Making this a bit more complex:

Imagine instead of the cars crashing, one car throws (throwing without extra force) a stone of 1 kg at the other car.

The kinetic energy it gets from that car is 0,5*1*10^2 = 50. The kinetic energy the other car contributes is, according to the above, another 50.

Why another 50? If a stone of mass 1 kg travelling at +10 m/s collides with a car of mass 1000 kg with a velocity of -10 m/s, the total kinetic energy of the collision is

\(\displaystyle KE = KE_{stone} + KE_{car} = 50 + 50000 = 50050 J\)

I don't think this number is very useful though.

No the energy with which the stone hits the other car is 100. So the relative speed of the stone between the two cars is 20 m/s, but the energy with which it impacts is equal to only (100 = 0,5*1*v^2; v=) 14,14 m/s. Is that correct?

Nope.

If you're driving a car and someone throws the stone at your car, then in your reference frame, you will see a stone travelling towards you at 20 m/s. If, after the collision, the stone is inside your car, it is travelling now with you in your car, so the total energy exchanged is

\(\displaystyle \Delta E = \frac{1}{2} \cdot 1 \cdot (20)^2 = 200 J.\)

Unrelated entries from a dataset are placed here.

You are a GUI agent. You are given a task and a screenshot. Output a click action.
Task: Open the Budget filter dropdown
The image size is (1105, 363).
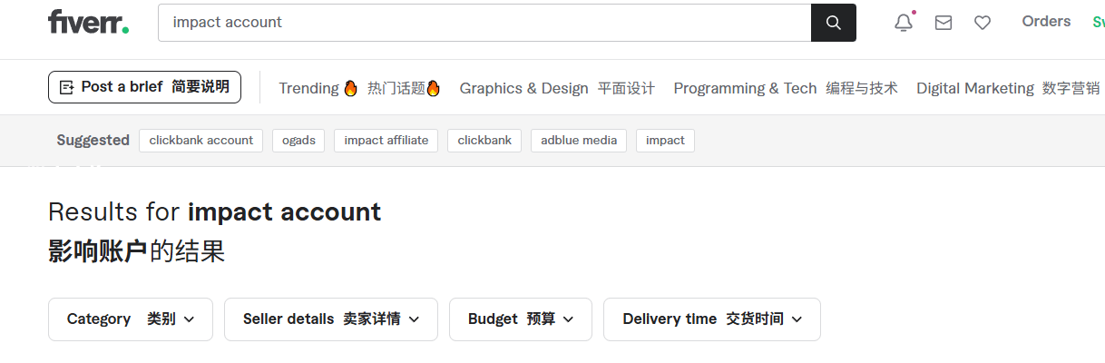pos(521,319)
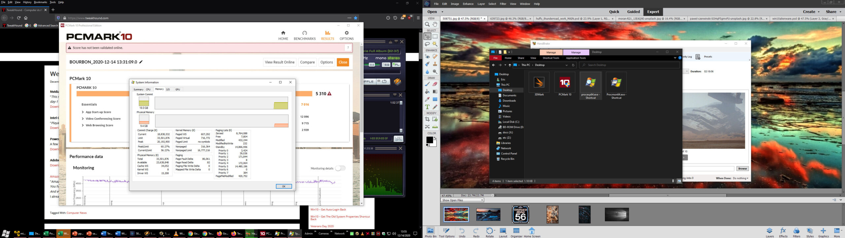Activate the Crop tool under Modify

point(427,119)
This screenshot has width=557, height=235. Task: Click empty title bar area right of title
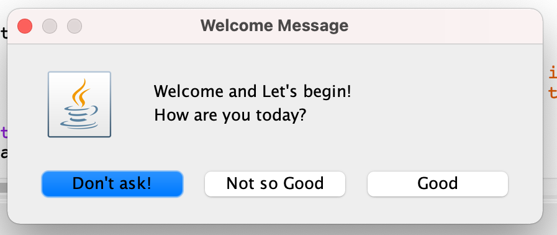tap(444, 26)
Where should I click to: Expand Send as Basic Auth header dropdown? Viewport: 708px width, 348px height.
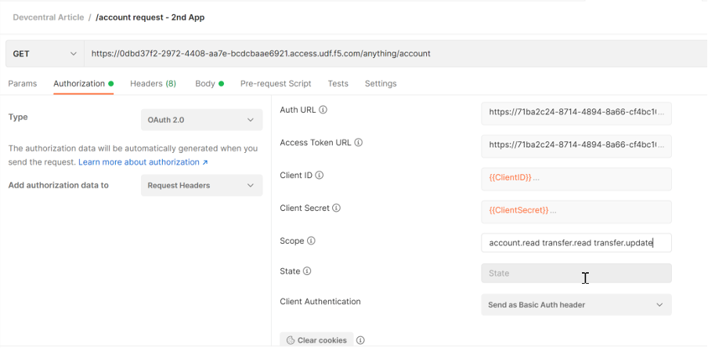pyautogui.click(x=576, y=305)
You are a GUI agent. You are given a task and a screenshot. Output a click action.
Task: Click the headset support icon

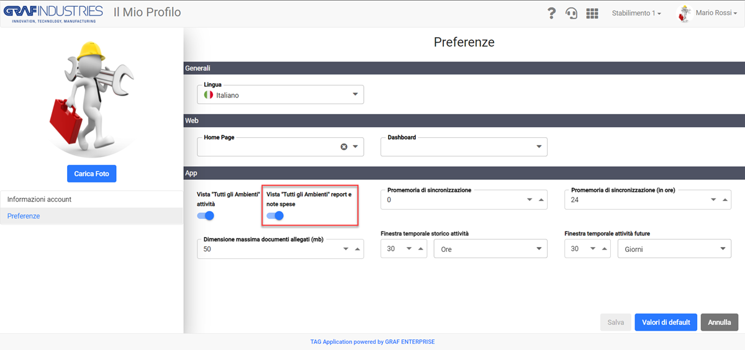571,13
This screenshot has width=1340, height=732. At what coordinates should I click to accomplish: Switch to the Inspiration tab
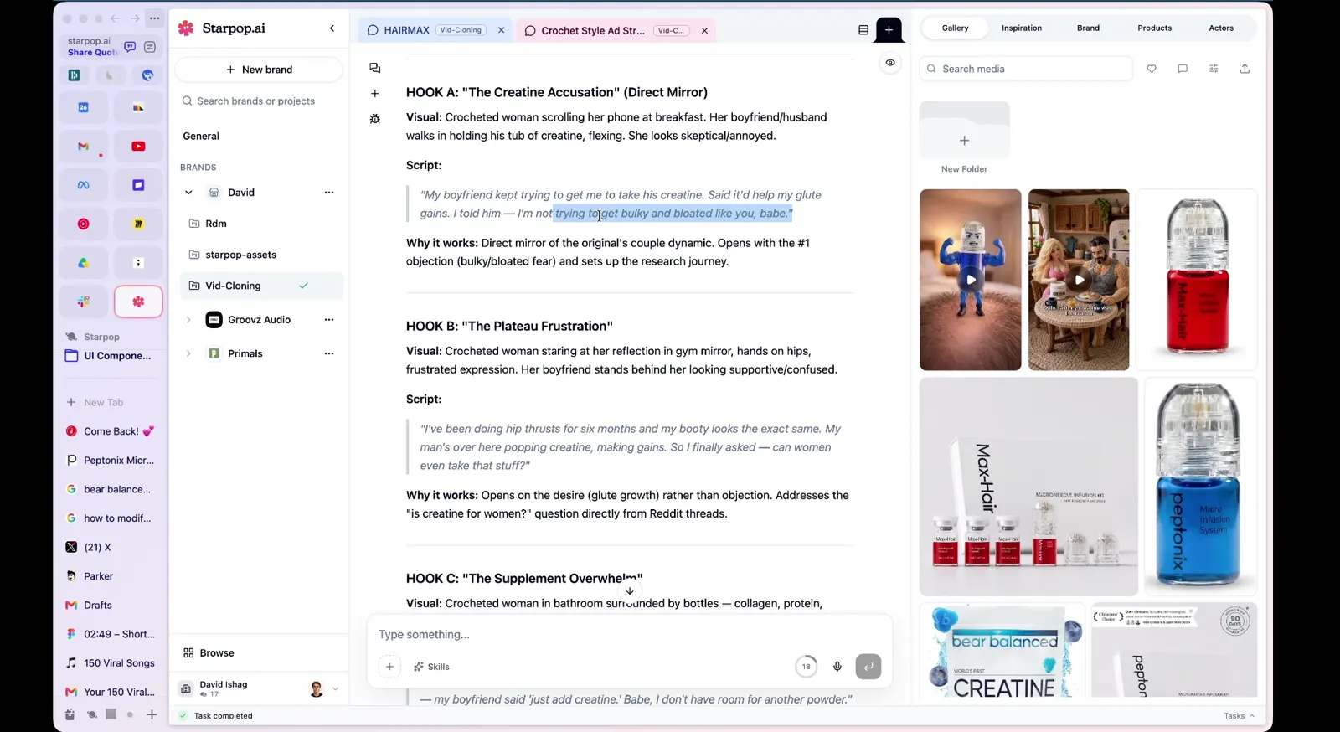click(1021, 28)
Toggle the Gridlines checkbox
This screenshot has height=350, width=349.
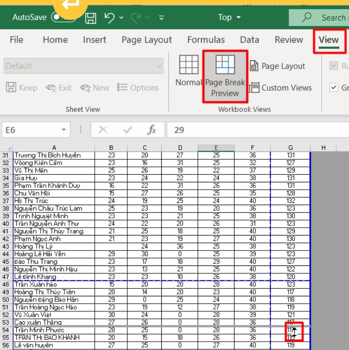click(335, 88)
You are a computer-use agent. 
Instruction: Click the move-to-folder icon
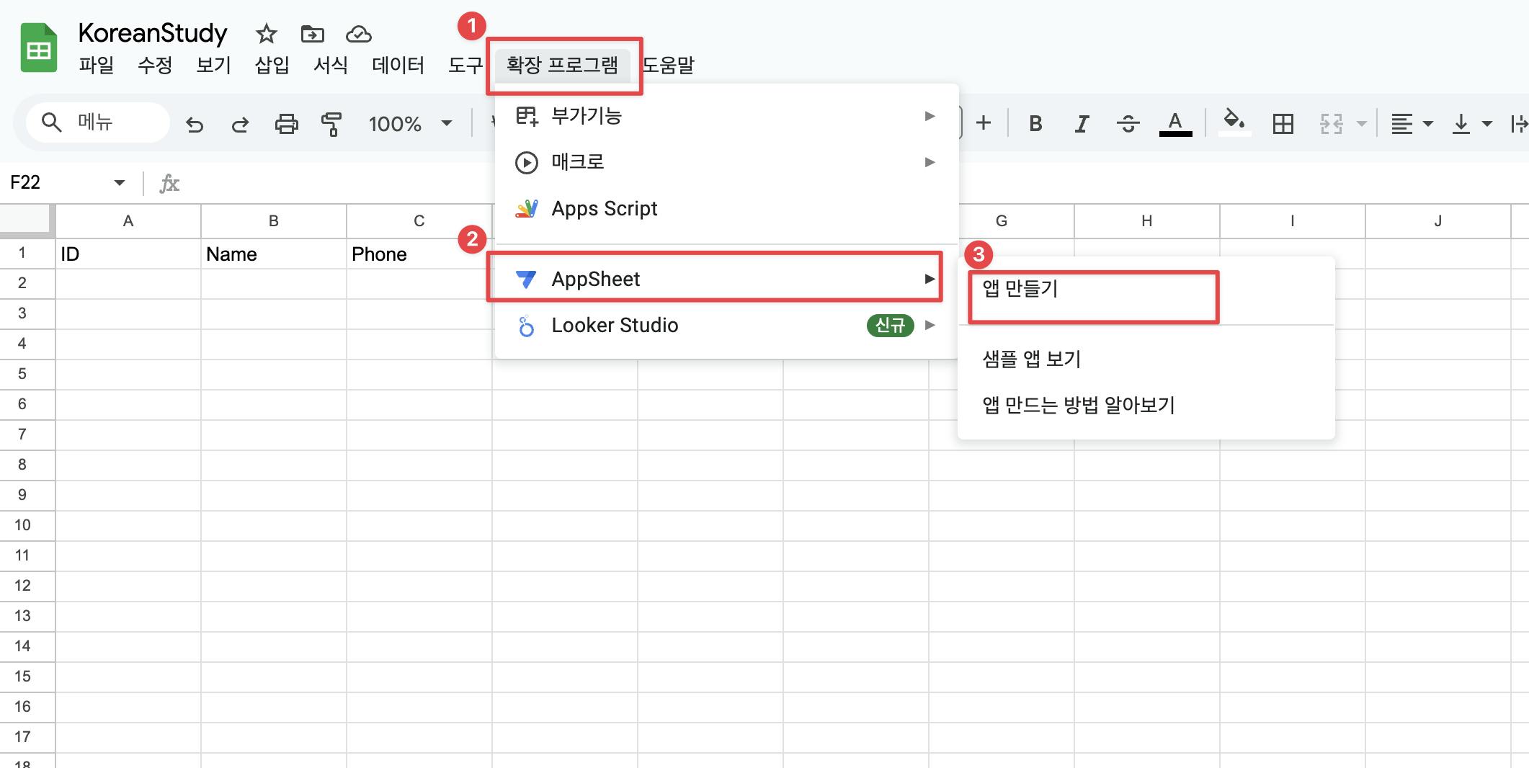click(312, 34)
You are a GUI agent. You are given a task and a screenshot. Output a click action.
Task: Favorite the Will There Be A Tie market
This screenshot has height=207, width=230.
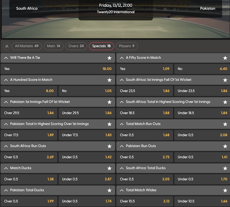[109, 58]
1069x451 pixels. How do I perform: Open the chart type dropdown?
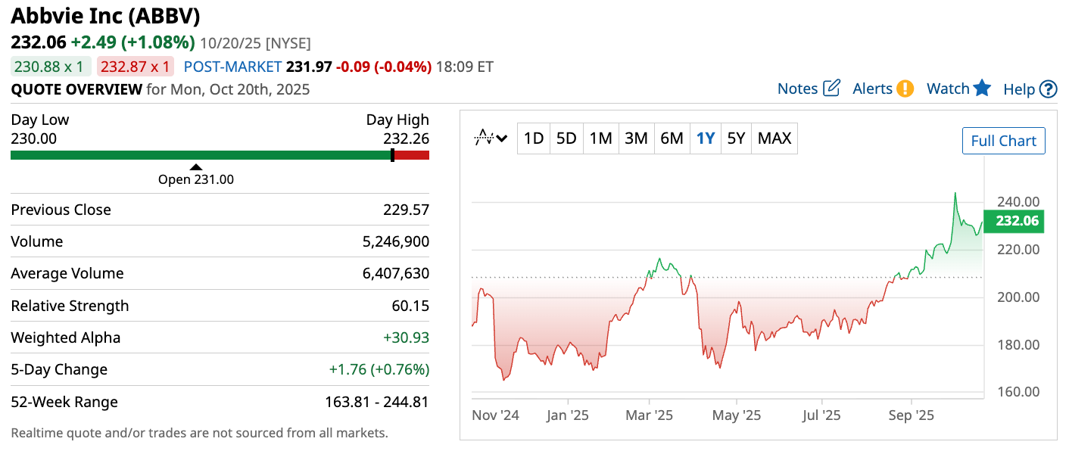tap(491, 138)
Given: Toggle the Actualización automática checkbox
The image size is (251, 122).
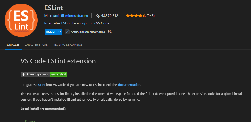Looking at the screenshot, I should pyautogui.click(x=67, y=32).
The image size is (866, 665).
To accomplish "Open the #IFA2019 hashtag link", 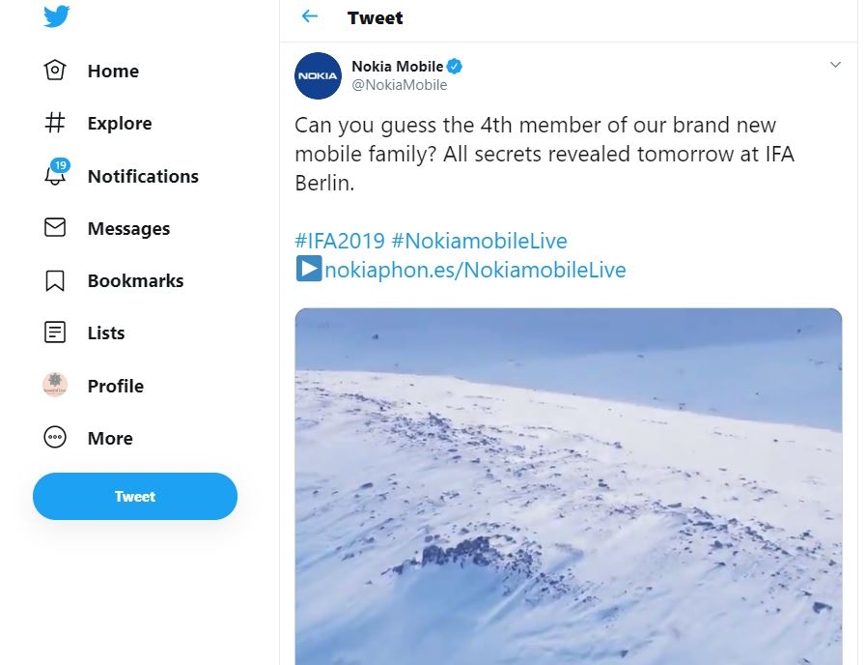I will click(x=340, y=241).
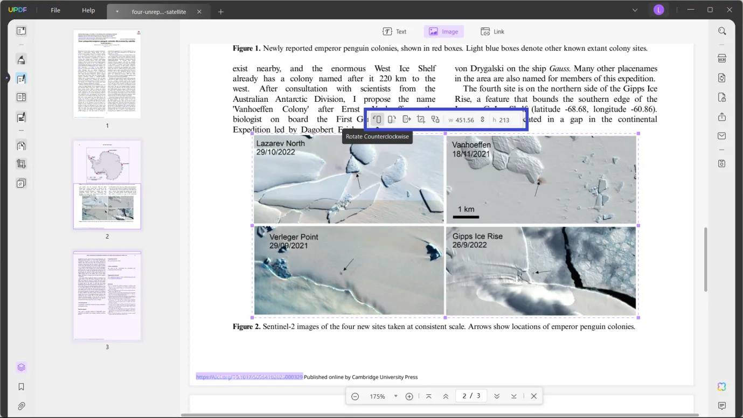
Task: Open the zoom level dropdown
Action: (395, 396)
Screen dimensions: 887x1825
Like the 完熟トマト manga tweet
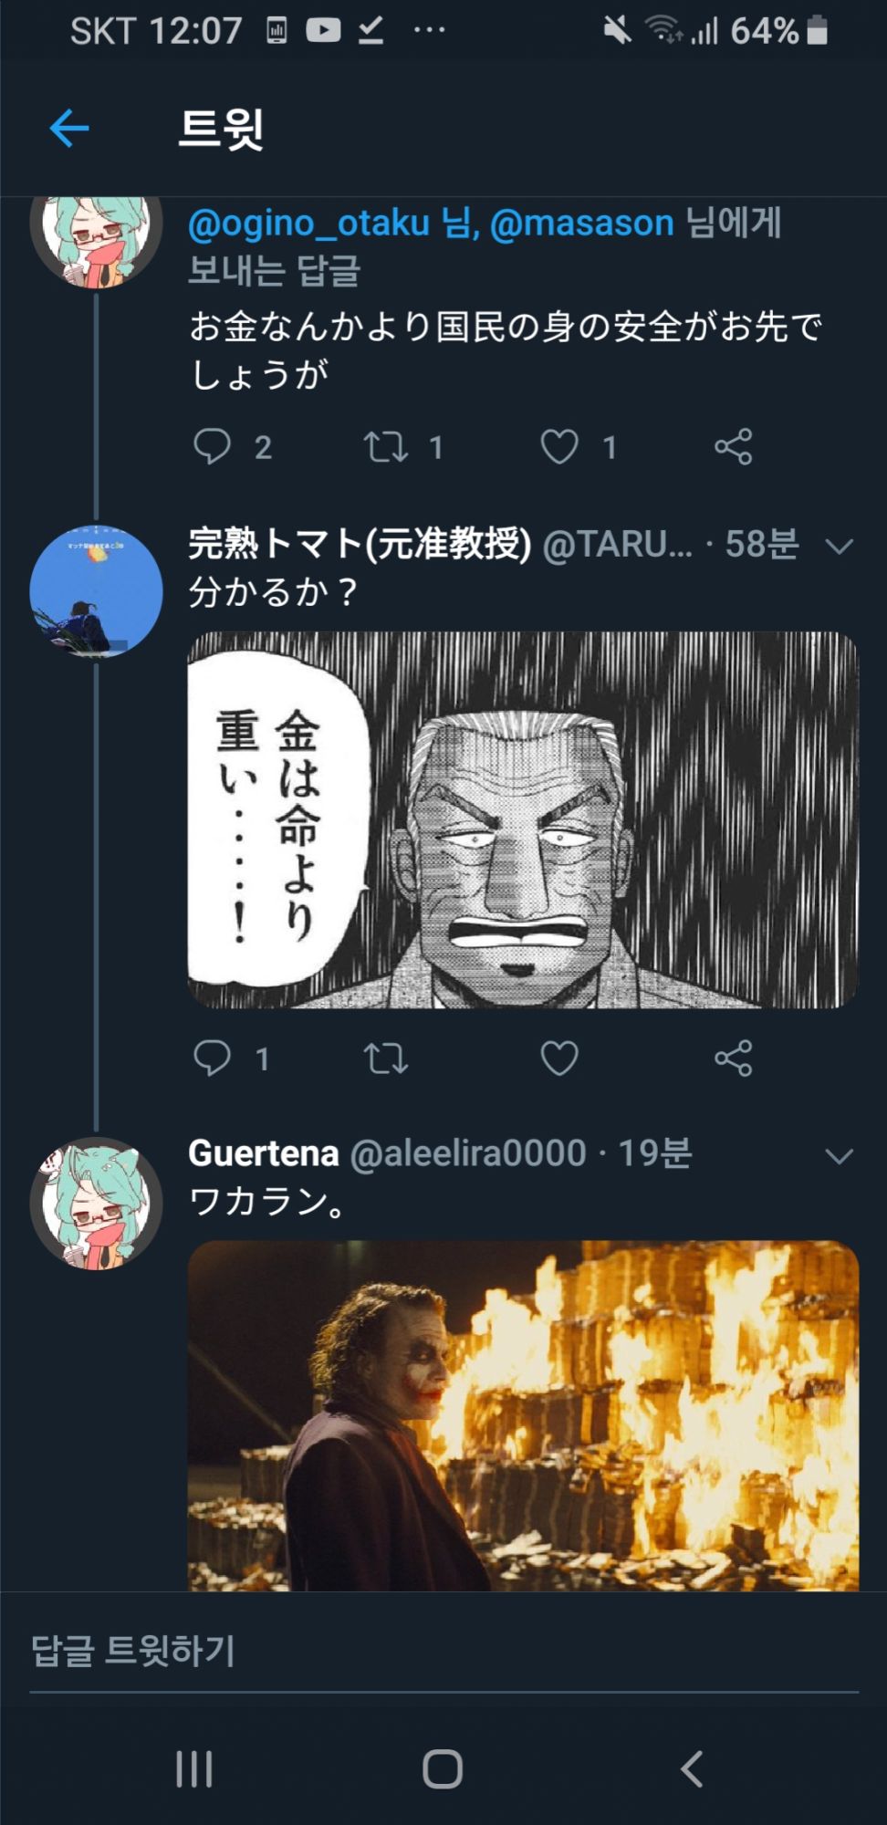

It is often easier and more enlightening in collision problems to consider momentum exchange. In this case you have a stone with momentum

\(\displaystyle p_1 = mv_1 = 1 \cdot 10 = 10\) kg m/s

Colliding with a car. After the collision, the momentum of the stone is

\(\displaystyle p_2 = mv_2 = 1 \cdot -10 = -10\) kg m/s

So the total momentum exchange, \(\displaystyle \Delta p = p_1 - p_2\), from the stone to the car is 20 kg m/s. If this collision occurs over 0.01 seconds, then the force is

\(\displaystyle F = \frac{\Delta p}{\Delta t} = \frac{20}{0.01} = 2000 N\)

And the energy transferred from the stone to the car can also be calculated from the momentum exchange:

\(\displaystyle \Delta E = \frac{\Delta p^2}{2m} = \frac{20^2}{2 \cdot 1} = 200 J\)